Since Friday I've been feeling quite anxious and I've made a start on packing and there are a lot of emails and phone calls I've made and I've got on my to do list for tomorrow.

It won't be a magic fix for me but it will give me much needed support and hopefully get some management and even some improvement of some of my symptoms. I'm also looking forward to being around staff who understand my illnesses and being with other patients who have similar health struggles.

I will try and keep you updated as much as possible whilst I'm there but obviously I'll be busy with treatment and then resting and recharging in-between.

Wednesday 2 October 2019

GUEST POST by Mark on disability & searching for my faith

I had a stroke in my mother's womb and as a result I was born with paralysis down the right-hand side of my body. No operation could 'fix' me and only intensive physiotherapy in childhood could help improve the functionality of those muscles that had been weakened by the stroke.

I 'coped' reletivly well into adulthood. I went to University and had a career working as an IT as well as being a qualify lecturer working in Further Education teaching adults with dyslexia.

However, eight years ago, aged 35, I suffered what I can only described as a 'second stroke' that caused immense pain in my muscles and severely affected my mental state. I've read that people born with disabilities have difficulty coping as adults when their condition worsens. This was defiantly true in my case.
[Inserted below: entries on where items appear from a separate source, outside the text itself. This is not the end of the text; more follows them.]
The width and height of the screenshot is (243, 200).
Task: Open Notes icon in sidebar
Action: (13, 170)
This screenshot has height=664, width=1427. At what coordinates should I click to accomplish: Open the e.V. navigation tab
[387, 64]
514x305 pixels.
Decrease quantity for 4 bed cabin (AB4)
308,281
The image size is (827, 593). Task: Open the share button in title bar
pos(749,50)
I had to stop working and concentrate on recovery. However, I entered into a black hole of depression and as a consequence made some very poor life choices.

By the time I turned 40, I was coping a lot better physically but mentally my mind still felt shattered. It was at this point that I decided the best way forward was to find faith in something I could believe in. I'd previously experimented with Buddhism and Christianity but never really felt  'connected' to either.
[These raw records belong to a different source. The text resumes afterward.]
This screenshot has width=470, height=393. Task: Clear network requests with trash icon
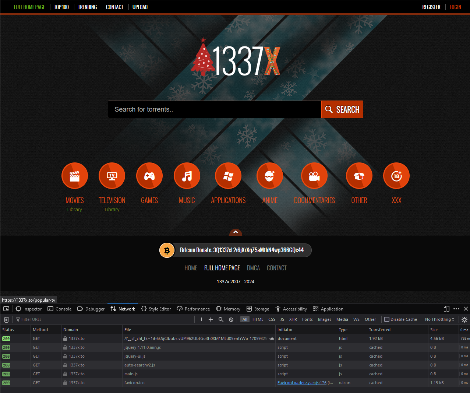(x=6, y=319)
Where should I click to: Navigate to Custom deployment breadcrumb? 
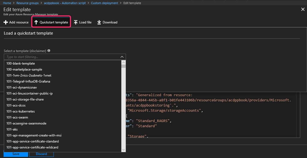[104, 3]
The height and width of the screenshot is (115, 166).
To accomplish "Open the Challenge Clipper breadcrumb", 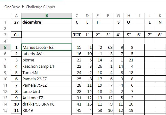I will [x=40, y=7].
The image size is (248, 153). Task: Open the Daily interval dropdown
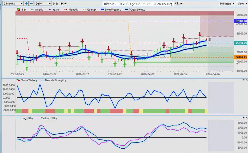[43, 4]
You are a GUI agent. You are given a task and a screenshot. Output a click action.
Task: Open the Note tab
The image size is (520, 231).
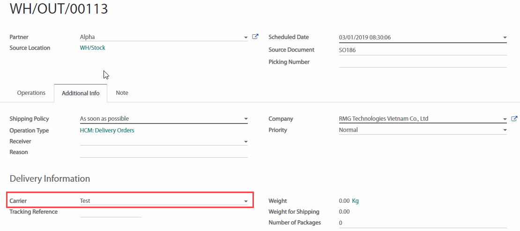(122, 93)
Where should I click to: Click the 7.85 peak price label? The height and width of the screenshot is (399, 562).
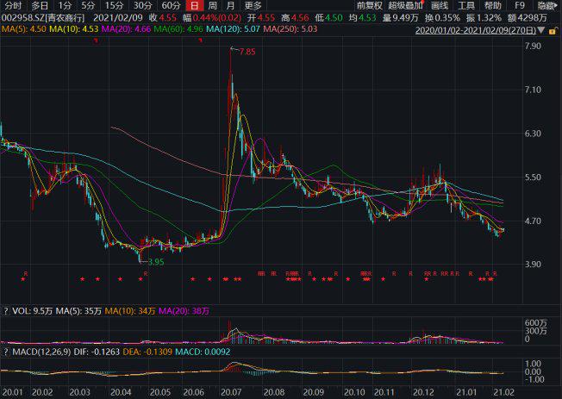(247, 53)
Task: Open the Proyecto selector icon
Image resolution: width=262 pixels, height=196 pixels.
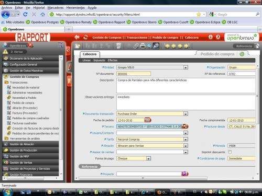Action: [184, 174]
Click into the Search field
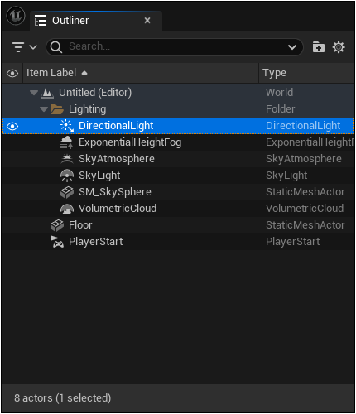The width and height of the screenshot is (356, 414). (x=174, y=47)
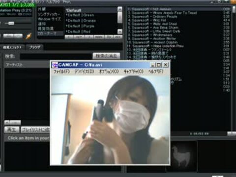Image resolution: width=236 pixels, height=177 pixels.
Task: Click the left arrow button under color themes
Action: point(69,37)
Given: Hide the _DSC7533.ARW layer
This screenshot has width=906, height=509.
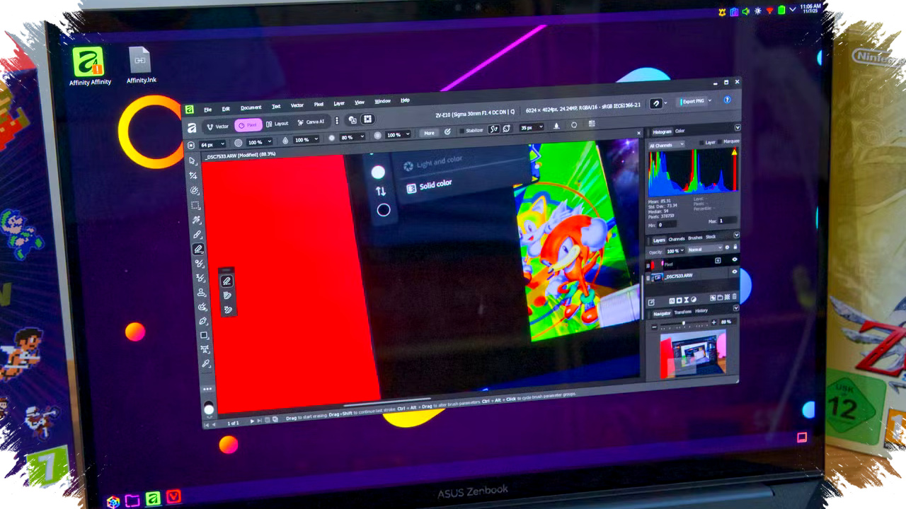Looking at the screenshot, I should [x=734, y=272].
From a local library, I read about 30 faith-based books before I came across Quaker Faith & Practice. When I read the introduction and the first chapter, Advice & Queries, a tingle of excitement ran down my spine. I carried on reading and when I got to the page 'Ways of Seeking' I decided there and then I was going to be a Quaker.

A wooden table top with a book with a red cover and a lit candleWhat appealed to me the most is that the Quakers have no creed. There is nothing to say a Quaker must believe this or that. If you believe in God or not, it's your choice. Every Quaker must speak for themselves and seek their own spiritual path.

What binds Quakers together are the testimonies. These are most commonly referred to as SPICES:

  • Simplicity
  • Peace
  • Integretity
  • Community
  • Equality
  • Stewardship / Sustainability

Quakers live their everyday lives through these testimonies, interpreting them as they best see fit.

For me, it is the Equality testimony that I find most powerful. When the Quakers began in mid 17th century England, it was the Church that decided who should and shouldn't receive God's love. The Quakers rejected this and adopted the belief in Universal Love.
It may seem strange to think in this day and age, but at the time Universal Love was a highly controversial belief. This was because it took power away from the Church of England who claimed to have the authority, on behalf of God, to say who was and wasn’t worthy.
In essence, Universal Love means equality. You have an equal right to love and be loved in return no matter who you are. For me, I find an acceptance within the Quaker community that I've yet to experience elsewhere.

I'm now 43 and have been a Quaker for almost four years. My mental health has improved and I'm probably happier in my own skin than I have ever been.